Document passage
━━━━━━━━━━━━━━━━

The heart is the only body organ popular with tattoo enthusiasts. You never see a tattoo of a kidney or a liver. Hearts, of course, are embedded with Valentine’s Day but our February day of love is not as much of a boon for local tattoo shops as are some other holidays. 

“Around Valentine’s Day, business is up a little but not much,” says Jacci Gresham, who proclaims that her street front tattoo parlor at 1041 N. Rampart St., (across from the French Quarter) is the longest running body ink shop in the state of Louisiana. The doors will have been open and the needles have been buzzing from about noon to about midnight daily for 32 years next month. 

“At Mardi Gras there’s a run on masks and beads. Around St. Patty’s Day, four leaf clovers are popular. And we’re busy all summer; summer is always good because people want to display their artwork.

“Hearts with a banner and a name were common requests years ago. Not anymore. Everybody wants a fleur-de-lis. At least once a day though, I sneak in a heart for free as the base of my fleur-de-lis design. Usually special flourishes cost extra but I give away small free hearts as part of my design. Another place where a small heart can go is above the “I” instead of the dot if there is an “I” in the name like mine – Jacci. But these days most people with an “I” in their name want a star instead of a heart.
“Occasionally someone will want a realistic heart. I can do that. It looks just like what you see in the medical books with veins and valves and all of that.

“A couple of times a year someone gets a broken heart tattoo. I assume they’re in mourning because a girlfriend, wife or husband left. If they want a broken heart, that’s that. They never want a name to go along with it. Too painful I guess.

“Before Katrina I had another shop in the Lower 9th Ward. We had a name special there, and I always put a heart for the dot above any “I” for free. Mother’s Day was big at that location. You know how our local boys love their mamas.”

Gresham, 61 years old, was born in Flint, Michigan. She trained as a draftsman and had architectural aspirations. She drew plans and layouts for automobile dealerships before switching careers.

“General Motors had a big lay off in 1975. Ajit Singh and I decided to move to New Orleans. He was an Indian from England and knew tattooing. We both had worked at General Motors in Michigan. We opened this shop in ’76. Ajit died in ’99. We were a couple but we never married. Nobody gets married anymore,” says Gresham.

“Ajit Singh taught me to tattoo right here in this room. At the time I was the only black female tattoo professional in the South. Back then women didn’t tattoo. Several artists work here, not just me. We have a license for health purposes but there’s no license for the artistic part,” says Gresham, acknowledging that health concerns surround the tattoo industry.

━━━━━━━━━━━━━━━━

Dataset content
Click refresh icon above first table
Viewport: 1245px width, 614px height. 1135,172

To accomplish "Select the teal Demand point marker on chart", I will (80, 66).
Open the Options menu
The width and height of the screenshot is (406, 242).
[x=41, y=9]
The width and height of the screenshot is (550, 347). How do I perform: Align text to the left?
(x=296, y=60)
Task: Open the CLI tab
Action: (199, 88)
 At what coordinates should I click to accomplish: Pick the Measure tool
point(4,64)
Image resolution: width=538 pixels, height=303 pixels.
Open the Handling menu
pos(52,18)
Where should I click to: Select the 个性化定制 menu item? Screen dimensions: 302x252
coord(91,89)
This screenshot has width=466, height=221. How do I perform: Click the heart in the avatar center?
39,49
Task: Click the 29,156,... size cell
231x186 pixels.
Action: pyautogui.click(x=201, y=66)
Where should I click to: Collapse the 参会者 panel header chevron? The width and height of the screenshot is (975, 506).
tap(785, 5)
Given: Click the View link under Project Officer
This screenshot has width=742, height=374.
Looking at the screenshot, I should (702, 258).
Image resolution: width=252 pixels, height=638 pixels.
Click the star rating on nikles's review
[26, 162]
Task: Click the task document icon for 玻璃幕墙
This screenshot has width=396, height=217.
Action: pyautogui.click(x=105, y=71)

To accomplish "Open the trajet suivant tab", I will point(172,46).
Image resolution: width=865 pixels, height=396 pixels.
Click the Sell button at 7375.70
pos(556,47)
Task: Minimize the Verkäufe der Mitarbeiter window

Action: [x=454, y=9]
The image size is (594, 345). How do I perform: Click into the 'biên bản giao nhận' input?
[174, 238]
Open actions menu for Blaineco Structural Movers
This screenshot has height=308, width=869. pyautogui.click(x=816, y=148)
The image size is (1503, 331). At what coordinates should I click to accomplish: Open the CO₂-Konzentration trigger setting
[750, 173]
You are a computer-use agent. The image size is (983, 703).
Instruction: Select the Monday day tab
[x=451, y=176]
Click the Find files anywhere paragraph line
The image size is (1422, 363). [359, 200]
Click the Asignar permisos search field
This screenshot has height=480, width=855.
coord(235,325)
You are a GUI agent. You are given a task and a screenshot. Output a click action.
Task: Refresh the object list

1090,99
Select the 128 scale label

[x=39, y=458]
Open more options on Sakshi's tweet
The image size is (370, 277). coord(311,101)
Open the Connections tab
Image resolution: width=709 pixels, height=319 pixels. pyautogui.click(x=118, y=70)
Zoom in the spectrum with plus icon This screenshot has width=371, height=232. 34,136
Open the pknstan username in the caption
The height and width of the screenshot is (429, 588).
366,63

━━━━━━━━━━━━━━━━

Activity list
- a) According to the article on Jacci Gresham's tattoo shop, where was Gresham born?
- b) Copy the part of the article on Jacci Gresham's tattoo shop that starts with "Gresham, 61 years" and goes on through "before switching careers.".

Solutions by task
- a) Flint, Michigan.

- b)
Gresham, 61 years old, was born in Flint, Michigan. She trained as a draftsman and had architectural aspirations. She drew plans and layouts for automobile dealerships before switching careers.